First I would like to express sincere condolences to the victims of the London terrorist attacks. It must be a very hard time for the London conference directors to concentrate their efforts on organizing the program. We had a similar difficulty at the Tokyo conference in 2015. It was the time after the disaster at the Fukushima nuclear power plant caused by a big earthquake. We managed, however, to accomplish our goal and hold the [End Page 105] conference. Thus we feel strong solidarity with the organizers of the London conference.

────

● **TASK**
Reproduce the statement on the London conference word for word, in full. Work from the statement on the London conference and nothing else.

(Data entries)
────

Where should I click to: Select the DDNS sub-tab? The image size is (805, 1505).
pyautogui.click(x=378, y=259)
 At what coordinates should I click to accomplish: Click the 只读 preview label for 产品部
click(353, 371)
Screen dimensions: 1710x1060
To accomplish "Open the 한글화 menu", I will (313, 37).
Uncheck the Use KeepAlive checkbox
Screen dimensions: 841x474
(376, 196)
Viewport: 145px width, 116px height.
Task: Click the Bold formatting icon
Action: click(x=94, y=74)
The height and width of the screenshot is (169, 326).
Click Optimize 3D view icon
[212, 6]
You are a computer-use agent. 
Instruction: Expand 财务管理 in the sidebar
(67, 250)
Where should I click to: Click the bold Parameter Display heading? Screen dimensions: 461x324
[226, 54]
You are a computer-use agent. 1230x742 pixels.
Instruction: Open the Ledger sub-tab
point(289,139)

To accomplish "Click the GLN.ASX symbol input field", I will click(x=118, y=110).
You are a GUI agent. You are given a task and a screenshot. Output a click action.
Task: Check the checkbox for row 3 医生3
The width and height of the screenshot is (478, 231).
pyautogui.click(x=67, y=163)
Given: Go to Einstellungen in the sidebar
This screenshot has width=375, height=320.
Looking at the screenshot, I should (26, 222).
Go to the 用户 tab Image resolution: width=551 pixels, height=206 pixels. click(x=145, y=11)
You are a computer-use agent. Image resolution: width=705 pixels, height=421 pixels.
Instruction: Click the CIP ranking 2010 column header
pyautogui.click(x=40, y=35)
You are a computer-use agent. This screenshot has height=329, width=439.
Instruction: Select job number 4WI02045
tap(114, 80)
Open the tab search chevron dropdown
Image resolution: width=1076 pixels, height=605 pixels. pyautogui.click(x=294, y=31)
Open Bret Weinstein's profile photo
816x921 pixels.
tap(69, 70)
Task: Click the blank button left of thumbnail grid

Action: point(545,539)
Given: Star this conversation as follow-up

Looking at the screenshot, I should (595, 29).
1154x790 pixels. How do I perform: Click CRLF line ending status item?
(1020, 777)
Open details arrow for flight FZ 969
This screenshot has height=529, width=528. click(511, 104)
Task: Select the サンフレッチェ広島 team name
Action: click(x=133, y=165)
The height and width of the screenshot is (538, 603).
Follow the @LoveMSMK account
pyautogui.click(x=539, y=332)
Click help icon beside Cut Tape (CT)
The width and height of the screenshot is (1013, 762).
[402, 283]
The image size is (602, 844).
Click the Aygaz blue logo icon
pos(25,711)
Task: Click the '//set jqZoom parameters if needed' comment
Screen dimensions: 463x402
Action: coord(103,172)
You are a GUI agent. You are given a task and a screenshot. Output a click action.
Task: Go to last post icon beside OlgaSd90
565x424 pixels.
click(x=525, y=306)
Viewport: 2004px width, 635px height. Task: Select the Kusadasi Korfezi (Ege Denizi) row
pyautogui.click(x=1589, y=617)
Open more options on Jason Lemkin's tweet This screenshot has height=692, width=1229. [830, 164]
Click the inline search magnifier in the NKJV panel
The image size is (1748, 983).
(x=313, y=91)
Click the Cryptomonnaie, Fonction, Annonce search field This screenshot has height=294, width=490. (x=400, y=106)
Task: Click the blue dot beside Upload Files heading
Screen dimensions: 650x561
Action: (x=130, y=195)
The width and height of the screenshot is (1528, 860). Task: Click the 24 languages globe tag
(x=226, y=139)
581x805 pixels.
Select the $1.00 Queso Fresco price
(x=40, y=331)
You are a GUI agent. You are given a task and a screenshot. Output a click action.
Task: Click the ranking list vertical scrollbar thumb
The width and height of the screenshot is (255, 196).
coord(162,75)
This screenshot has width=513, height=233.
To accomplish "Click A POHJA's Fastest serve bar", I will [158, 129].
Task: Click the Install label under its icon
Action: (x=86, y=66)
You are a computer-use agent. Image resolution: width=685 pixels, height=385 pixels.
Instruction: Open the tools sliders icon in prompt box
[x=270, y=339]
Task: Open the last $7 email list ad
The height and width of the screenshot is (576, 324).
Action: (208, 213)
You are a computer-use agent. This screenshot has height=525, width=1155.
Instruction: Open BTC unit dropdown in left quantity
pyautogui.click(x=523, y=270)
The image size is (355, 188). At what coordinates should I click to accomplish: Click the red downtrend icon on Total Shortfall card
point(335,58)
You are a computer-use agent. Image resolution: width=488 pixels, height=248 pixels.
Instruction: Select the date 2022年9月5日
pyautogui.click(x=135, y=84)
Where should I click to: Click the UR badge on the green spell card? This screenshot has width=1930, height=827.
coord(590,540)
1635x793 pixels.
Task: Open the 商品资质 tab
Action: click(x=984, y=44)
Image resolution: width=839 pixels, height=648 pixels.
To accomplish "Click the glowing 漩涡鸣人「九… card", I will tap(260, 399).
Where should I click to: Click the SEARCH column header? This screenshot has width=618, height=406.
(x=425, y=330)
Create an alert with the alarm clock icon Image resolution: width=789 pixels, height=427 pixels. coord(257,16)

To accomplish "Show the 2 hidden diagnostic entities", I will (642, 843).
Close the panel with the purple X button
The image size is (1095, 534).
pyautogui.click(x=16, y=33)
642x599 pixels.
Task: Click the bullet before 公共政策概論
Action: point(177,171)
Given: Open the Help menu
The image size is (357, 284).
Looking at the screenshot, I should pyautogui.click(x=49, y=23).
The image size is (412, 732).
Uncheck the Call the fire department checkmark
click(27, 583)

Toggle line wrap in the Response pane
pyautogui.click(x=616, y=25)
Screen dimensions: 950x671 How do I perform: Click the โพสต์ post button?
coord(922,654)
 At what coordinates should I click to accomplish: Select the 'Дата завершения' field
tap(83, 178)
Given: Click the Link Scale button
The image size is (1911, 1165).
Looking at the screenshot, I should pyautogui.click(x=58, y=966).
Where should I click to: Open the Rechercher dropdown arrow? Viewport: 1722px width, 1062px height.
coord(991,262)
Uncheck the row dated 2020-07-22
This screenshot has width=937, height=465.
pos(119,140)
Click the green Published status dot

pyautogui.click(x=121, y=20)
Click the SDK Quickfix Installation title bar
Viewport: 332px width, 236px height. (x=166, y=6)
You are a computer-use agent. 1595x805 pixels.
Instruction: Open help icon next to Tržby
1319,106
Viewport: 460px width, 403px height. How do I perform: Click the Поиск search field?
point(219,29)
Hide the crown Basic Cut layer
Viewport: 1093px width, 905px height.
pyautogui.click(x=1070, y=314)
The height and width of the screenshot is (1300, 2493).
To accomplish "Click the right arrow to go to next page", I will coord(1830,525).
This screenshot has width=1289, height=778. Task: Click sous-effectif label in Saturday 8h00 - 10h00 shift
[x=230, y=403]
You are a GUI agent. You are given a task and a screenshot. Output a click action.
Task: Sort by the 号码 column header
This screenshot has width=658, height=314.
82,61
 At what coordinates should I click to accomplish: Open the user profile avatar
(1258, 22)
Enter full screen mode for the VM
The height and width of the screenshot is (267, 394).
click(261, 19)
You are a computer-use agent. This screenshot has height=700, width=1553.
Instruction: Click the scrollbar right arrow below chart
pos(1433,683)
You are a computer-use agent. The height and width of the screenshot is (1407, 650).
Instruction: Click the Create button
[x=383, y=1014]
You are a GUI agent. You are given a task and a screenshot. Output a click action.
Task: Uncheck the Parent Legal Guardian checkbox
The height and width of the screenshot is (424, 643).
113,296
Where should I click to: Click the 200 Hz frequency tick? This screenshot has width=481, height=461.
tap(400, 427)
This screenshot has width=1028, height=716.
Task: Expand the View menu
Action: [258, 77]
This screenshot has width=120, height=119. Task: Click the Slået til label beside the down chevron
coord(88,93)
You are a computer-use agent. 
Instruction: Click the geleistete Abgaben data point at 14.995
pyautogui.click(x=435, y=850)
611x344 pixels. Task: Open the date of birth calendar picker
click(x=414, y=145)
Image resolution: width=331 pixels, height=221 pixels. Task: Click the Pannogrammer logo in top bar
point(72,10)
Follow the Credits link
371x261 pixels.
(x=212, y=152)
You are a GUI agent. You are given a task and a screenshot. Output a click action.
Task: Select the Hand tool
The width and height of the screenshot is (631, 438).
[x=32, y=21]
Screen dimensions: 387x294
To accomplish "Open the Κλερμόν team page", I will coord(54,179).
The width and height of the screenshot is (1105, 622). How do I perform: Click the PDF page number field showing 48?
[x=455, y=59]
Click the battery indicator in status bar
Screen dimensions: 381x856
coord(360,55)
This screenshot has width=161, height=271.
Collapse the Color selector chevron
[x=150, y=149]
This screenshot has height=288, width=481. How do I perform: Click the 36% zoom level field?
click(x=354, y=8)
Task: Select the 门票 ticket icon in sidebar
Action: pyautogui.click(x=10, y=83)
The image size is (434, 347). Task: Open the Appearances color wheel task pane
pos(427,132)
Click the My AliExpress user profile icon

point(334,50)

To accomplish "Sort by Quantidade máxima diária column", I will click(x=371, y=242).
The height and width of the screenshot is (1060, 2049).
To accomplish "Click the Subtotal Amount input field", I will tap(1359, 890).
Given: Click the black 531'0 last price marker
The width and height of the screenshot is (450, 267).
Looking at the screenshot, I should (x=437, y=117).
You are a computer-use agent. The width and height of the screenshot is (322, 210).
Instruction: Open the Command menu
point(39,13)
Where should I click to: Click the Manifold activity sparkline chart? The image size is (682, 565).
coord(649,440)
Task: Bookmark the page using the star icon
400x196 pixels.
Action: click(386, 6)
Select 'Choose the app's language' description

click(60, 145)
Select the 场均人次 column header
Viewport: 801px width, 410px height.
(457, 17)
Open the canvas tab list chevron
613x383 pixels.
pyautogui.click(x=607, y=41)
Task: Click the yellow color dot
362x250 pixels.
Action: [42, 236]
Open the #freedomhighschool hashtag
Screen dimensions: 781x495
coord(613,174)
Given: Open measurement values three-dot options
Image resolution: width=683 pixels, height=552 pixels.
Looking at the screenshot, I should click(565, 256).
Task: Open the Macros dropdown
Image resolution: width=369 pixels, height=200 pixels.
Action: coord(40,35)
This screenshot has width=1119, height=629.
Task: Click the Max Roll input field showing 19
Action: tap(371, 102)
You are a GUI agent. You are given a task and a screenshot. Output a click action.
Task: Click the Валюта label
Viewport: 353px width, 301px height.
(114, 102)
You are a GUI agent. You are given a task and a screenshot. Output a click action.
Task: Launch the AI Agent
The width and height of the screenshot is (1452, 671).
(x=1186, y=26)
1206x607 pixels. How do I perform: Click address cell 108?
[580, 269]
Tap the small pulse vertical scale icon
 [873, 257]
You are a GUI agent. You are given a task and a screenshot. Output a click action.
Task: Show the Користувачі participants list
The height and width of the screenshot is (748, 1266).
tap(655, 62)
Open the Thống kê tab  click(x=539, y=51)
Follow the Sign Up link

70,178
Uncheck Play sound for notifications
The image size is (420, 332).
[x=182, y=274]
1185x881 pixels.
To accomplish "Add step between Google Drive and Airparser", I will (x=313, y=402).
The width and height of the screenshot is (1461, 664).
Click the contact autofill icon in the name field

────

● **THE OUTPUT**
First I would like to express sincere condolences to the victims of the London terrorist attacks. It must be a very hard time for the London conference directors to concentrate their efforts on organizing the program. We had a similar difficulty at the Tokyo conference in 2015. It was the time after the disaster at the Fukushima nuclear power plant caused by a big earthquake. We managed, however, to accomplish our goal and hold the [End Page 105] conference. Thus we feel strong solidarity with the organizers of the London conference.